Here is the code I wrote:
complete <- function(directory, id = 1:332) {
files_full <- list.files(directory, full.names = TRUE)
nobs <- sum(complete.cases(files_full[id]))
data <- data.frame(id, nobs)
return(data)
}
The problem here is that, while the function does run, it gives me a value of 1 for each "nobs" in my column.
Upvotes: 2
Views: 7494
Reputation: 1
I think this is simpler and more easy to understand:
complete <- function(dir, id = 1:332){
dir <- list.files(dir, full.names = T)
count <- data.frame()
for(i in id){
ok <- sum(complete.cases(read.csv(dir[i])))
count <- rbind(count, ok)
}
count_table <- cbind(id, count)
colnames(count_table) <- c("id", "nobs")
count_table
}
Upvotes: 0
Reputation: 11
This was my solution which seems easier to read:
complete <- function(directory,id=1:332){
filenames <- sprintf("%03d.csv", id)
filePaths <- paste(directory, filenames, sep="/")
nFiles=length(id)
output <- matrix(ncol=2, nrow=nFiles)
for(i in 1:nFiles){
output[i,]= c(id[i],sum(complete.cases(read.csv(filePaths[i]))))
}
output <- setNames(data.frame(output),c("id","nobs"))
output
}
Hope this helps someone.
Upvotes: 1
Reputation: 358
complete <- function(directory, id = 1:332) {
x = list.files(directory)
y = x[match(id, as.numeric(sub(".csv","",x)))]

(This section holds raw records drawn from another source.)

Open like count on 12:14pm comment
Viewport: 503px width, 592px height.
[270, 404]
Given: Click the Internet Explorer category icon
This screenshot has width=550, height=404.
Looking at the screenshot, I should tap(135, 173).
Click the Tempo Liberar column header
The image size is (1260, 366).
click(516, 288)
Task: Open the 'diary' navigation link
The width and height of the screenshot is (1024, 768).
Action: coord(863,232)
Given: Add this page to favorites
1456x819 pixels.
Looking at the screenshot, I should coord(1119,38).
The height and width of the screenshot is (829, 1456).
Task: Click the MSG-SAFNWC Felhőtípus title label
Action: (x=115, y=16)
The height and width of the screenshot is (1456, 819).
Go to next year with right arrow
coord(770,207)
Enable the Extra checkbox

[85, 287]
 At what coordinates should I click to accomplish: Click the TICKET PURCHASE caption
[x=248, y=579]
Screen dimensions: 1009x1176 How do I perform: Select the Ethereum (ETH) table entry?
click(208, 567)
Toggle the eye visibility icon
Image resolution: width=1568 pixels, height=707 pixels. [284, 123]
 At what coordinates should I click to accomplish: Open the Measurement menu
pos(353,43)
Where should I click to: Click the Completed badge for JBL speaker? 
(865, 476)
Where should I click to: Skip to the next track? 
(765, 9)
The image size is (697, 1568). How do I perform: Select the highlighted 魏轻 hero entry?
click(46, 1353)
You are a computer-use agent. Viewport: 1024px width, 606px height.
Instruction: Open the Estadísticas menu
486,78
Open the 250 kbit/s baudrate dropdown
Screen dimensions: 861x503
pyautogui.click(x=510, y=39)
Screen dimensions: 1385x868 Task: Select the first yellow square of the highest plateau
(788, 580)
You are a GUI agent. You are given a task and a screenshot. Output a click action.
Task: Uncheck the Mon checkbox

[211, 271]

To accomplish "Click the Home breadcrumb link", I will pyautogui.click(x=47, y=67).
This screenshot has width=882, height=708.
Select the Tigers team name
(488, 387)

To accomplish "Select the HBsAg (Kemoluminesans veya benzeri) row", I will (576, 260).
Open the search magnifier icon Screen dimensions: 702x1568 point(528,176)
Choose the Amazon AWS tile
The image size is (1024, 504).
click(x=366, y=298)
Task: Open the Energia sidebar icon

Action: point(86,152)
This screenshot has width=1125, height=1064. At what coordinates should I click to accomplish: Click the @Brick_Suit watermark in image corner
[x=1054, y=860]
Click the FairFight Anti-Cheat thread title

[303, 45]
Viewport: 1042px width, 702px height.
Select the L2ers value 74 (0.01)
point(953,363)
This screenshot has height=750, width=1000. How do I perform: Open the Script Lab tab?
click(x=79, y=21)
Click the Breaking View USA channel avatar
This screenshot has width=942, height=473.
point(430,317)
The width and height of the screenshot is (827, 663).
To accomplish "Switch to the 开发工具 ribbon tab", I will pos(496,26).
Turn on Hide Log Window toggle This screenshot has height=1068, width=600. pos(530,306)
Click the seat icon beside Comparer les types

z = file.path(directory, y)
a = function(z) sum(complete.cases(read.csv(z)))
data.frame(id = id, nobs = unlist(lapply(z,a)))
}
complete("specdata",4:14)
Edit:
This code matches id with file name, instead of subsetting all files by number id. A nested function is created to read and analyze files. In the data.frame, the new function is list applied to the vector of matched file paths, within an unlist() to return only the number of complete cases.
Upvotes: 2
Reputation: 77096
Let's go through what your code is actually doing:
complete <- function(directory, id = 1:332) {
# list files
files_full <- list.files(directory, full.names = TRUE)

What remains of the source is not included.